Their father is veteran Mridangam Vidwan Shri Trichur R Mohan. Their music journey started quite early, under the able guidance of their father. Their style of music is very much appreciated.

Biography 
The Trichur Brothers were initially trained by Madurai Shrimati Balamani Eswar and Shri Thamarakkadu Govindan Namboothiri. They received advanced training, with emphasis on Manodharma singing, from Late Professor Neyyattinkara Mohanachandran. They were fortunate to be under the guidance of Padma Bhushan, Shri PS Narayana Swami for more than a decade, after they moved to Chennai.

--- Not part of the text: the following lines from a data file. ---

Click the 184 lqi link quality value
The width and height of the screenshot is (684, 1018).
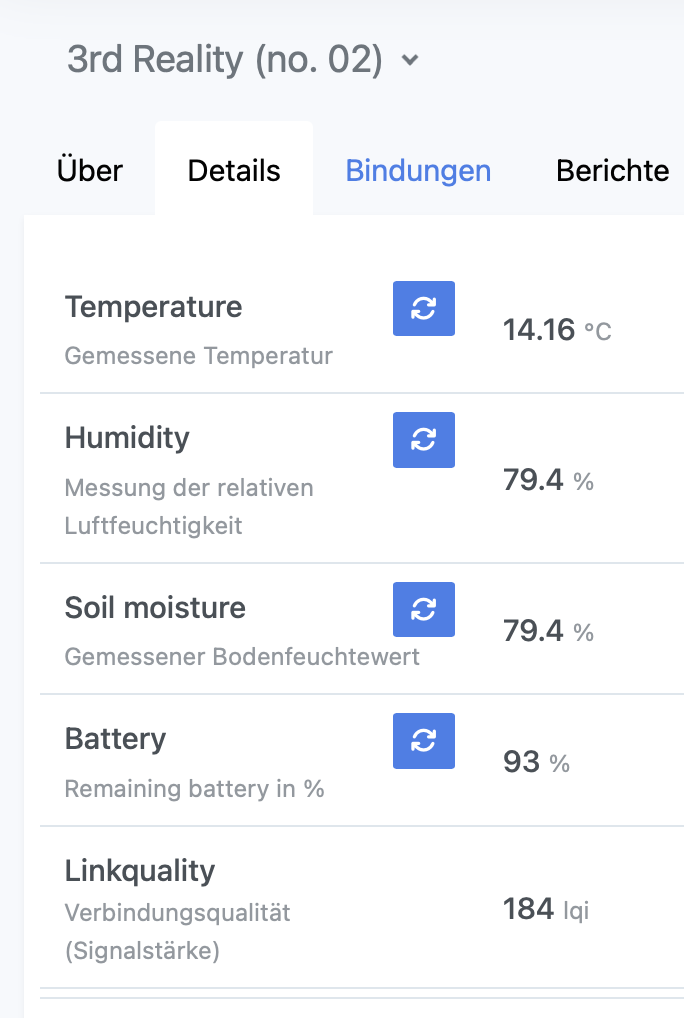click(545, 909)
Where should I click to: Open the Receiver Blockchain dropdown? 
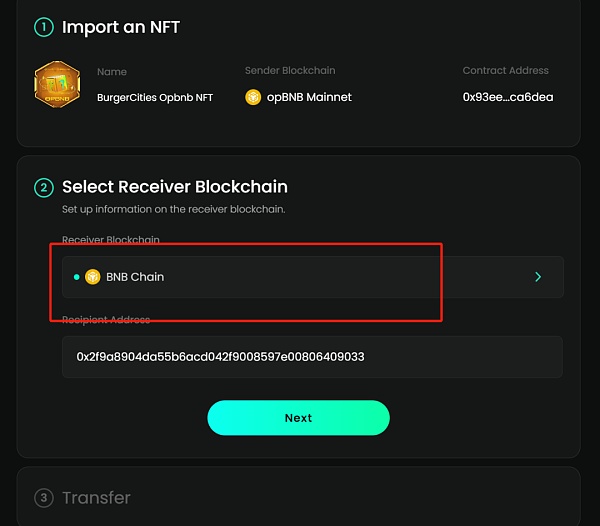312,276
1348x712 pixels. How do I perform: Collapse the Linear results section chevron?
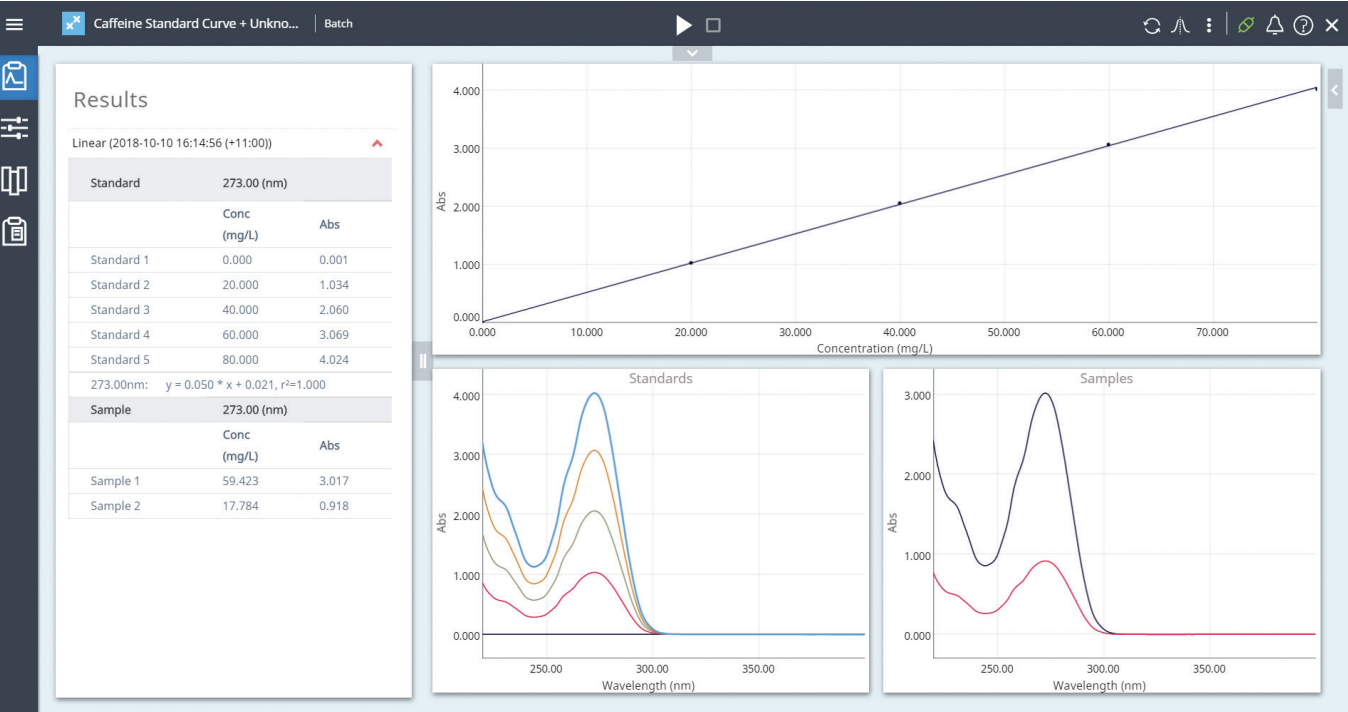click(x=377, y=143)
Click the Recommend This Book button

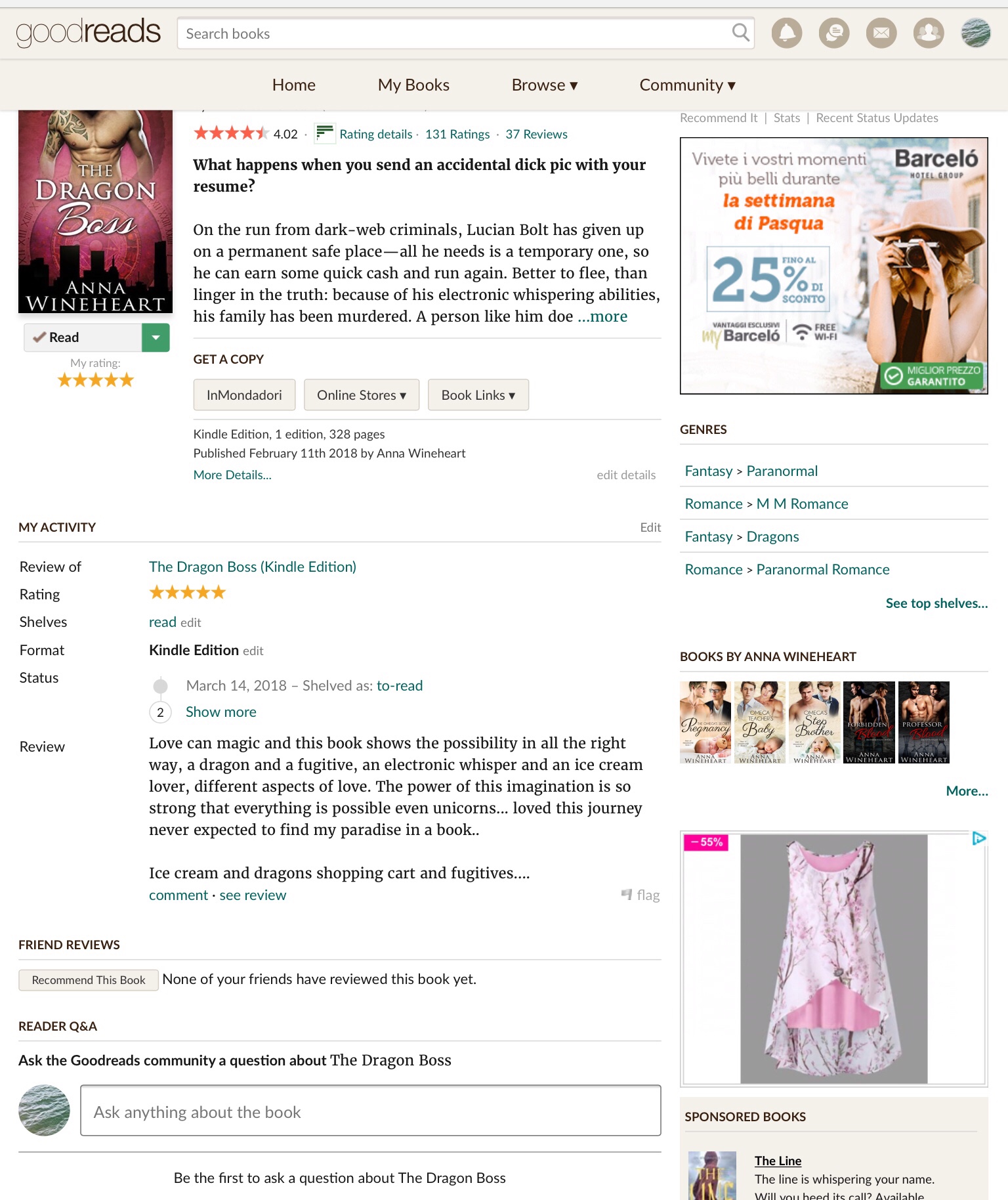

The brothers are currently learning from Shri Reju Narayanan.

Their style of raga exploration, which involves the exchange of melodic phrases between them, has been lauded for its uniqueness. While adhering to the traditions and essence of Carnatic music, they have also forayed into world music in their collaborations through their fusion band, Anubhoothi, and performed jugalbandis with renowned Hindustani classical musicians.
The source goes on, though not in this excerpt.